There is no victory.
There is no victory in hurt. In pain. In destruction.
There is no victory in family fighting family.
There is only victory in love, hope and restoration.
There is no victory in the heart of man.
There is only victory in the heart of Jesus.
I have, like many I love, have suffered great heart ache and loss in the past week.
In some instances you can say, our loss is Heaven’s gain. Such is the case in the loss of my husband’s grandfather. We loved him. We grieved his loss. And we rejoiced in Heaven’s gain. Because it was a great reunion in Heaven as he joined not only the God who made him, the Savior who saved him, but the wife who loved him and the friends and family preceded him in Glory. Heaven really did gain. And because of that knowledge, our loss is made more bearable, our spirits made lighter. We grieve as we rejoice.

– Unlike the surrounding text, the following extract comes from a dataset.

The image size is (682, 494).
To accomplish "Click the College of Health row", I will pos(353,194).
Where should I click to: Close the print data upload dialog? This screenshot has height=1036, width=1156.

Sadly, there are some instances of loss that are no gain for Heaven. There are battles fought and hearts broken that spread destruction and devastation on earth and seem to have no Heavenly gain. Such is the case in the other great loss suffered by myself and my loved ones this week. Many people I love came to a place where they were unable to reconcile past hurts and distrusts and a divorce of sorts became inevitable. The ensuing custody battle is likely to be as painful and hurtful as the divorce itself. When you love people, you stand the risk of being hurt by them. And of hurting them. When people you love must part ways, the wave of devastation can’t help but engulf you.
My parents divorced when I was very young. While I don’t remember their marriage nor their divorce, I remember several recurring, nasty custody battles that always left me feeling like I was going to hurt one parent regardless of my choice. Happily, after many years, my parents came to a place of peace and, if not friendship, relationship. They came to a place where they could have a pleasant time in each other’s company and show care and concern for one another. Despite all the years of hurt, I know my father was saddened when my mom passed away. Their relationship finally got to a place where he could grieve the loss of the woman who had been his wife, who had shared in the making of a family, rather than just be angry at the years of hurt and accusations.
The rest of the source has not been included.